On pourrait relever que ce type de famille n’est pas plus « traditionnelle » que toutes les valeurs traditionnelles, mais qu’elle est fruit d’une certaine époque, en l’occurrence le tournant entre le 18è et le 19è siècle [1]. Que la manière d’envisager les relations de parentés évolue et change avec le temps : le pater familias de la Rome antique avait-il quelque chose à voir avec le « chef de famille » qu’était, jusque dans les années 1960, le mâle de la maisonnée ? Et que dire de la manière dont la parenté au moyen-âge s’est restructuré, sous la double influence des modèles germaniques et latins combinée à l’action du clergé [2] ?
Mais à quoi bon aller plus loin ? Ce serait répéter une chose connue : les traditionalistes, de quelques obédiences qu’ils soient, confondent bien souvent la tradition avec une tradition.
Non, ce qui m’intéresse dans ces publicités et les attaques qui les suivent, c’est comment les premières sont révélatrices de l’idôlatrie consumériste contemporaine, et comment, par conséquent, les secondes se trompent de cible en attaquant une conception de la famille et non pas une conception du sacré.
Regardons ces publicités. Qu’y voit-on : une phrase choc, finissant par « la famille c’est sacré ».
En dessous, trois paires de chaussures avec le tarifs et le slogan « il faudrait être fou pour dépenser plus ».
L’effet dans l’esprit est simple : la position du texte indique que, ce qui finalement est sacré, ce sont les chaussures, puisque ce sont elles qui sont mises en valeurs. La famille n’est qu’un vecteur vers la sacralité des chaussures.
Encore que non, ce n’est pas les chaussures qui sont sacrées : c’est leur achat. Comme en témoignent les prix et le mot « dépenser » dans le slogan.
Donc le message est : « acheter des chaussures, chez Eram, c’est sacré, puisque cela sert la famille qui est elle même sacrée ».
Si je prend mon petit Larousse, édition 1998, à l’entrée « Sacré, e » j’obtiens la définition suivante :
- Qui a rapport au religieux, au divin (...)
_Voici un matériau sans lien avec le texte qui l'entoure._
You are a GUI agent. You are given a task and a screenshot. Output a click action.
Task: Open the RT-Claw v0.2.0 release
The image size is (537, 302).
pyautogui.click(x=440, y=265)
- À qui ou à quoi l’on doit un respect absolu ; qui s’impose par sa haute valeur.
Laissons de côté la première définition et voyons ce que la seconde implique pour notre problème.
« L’acte d’acheter des chaussures, chez Eram, c’est sacré, on lui doit un respect absolu. Donc on doit acheter ces chaussures chez Eram ».
Voilà donc érigé au rang de Dieu un acte, celui d’acheter des chaussures. Mais, attendez que nous dit la bible sur le fait de rendre un culte à quelqu’un d’autre que Dieu ?
Tu n’auras pas d’autres dieux devant moi.
Ex 20, 3 (Bible de Jérusalem (1973))
Tiens, bizarrement aucune campagne internet des catholiques conservateurs pour violation du premier commandement ...
Et pourtant, quelles conséquences pour l’homme et la création ! Conséquence sur le rapport au travail, qui devient un simple outils pour gagner de l’argent afin d’acheter. Conséquence évidemment sur la planète. Conséquence sur nos rapports aux autres : puisque que je peux consommer, pourquoi m’intéresserai-je à l’autre ?
Bref, il y aurait beaucoup de chose à dire sur cette publicité d’un point de vu chrétien...
Mais voilà : il est plus facile de remettre en cause le mode de vie des autres : « bouh il est homosexuel », « bouh il est divorcé-remarié » que de réfléchir à son propre rapport à la consommation.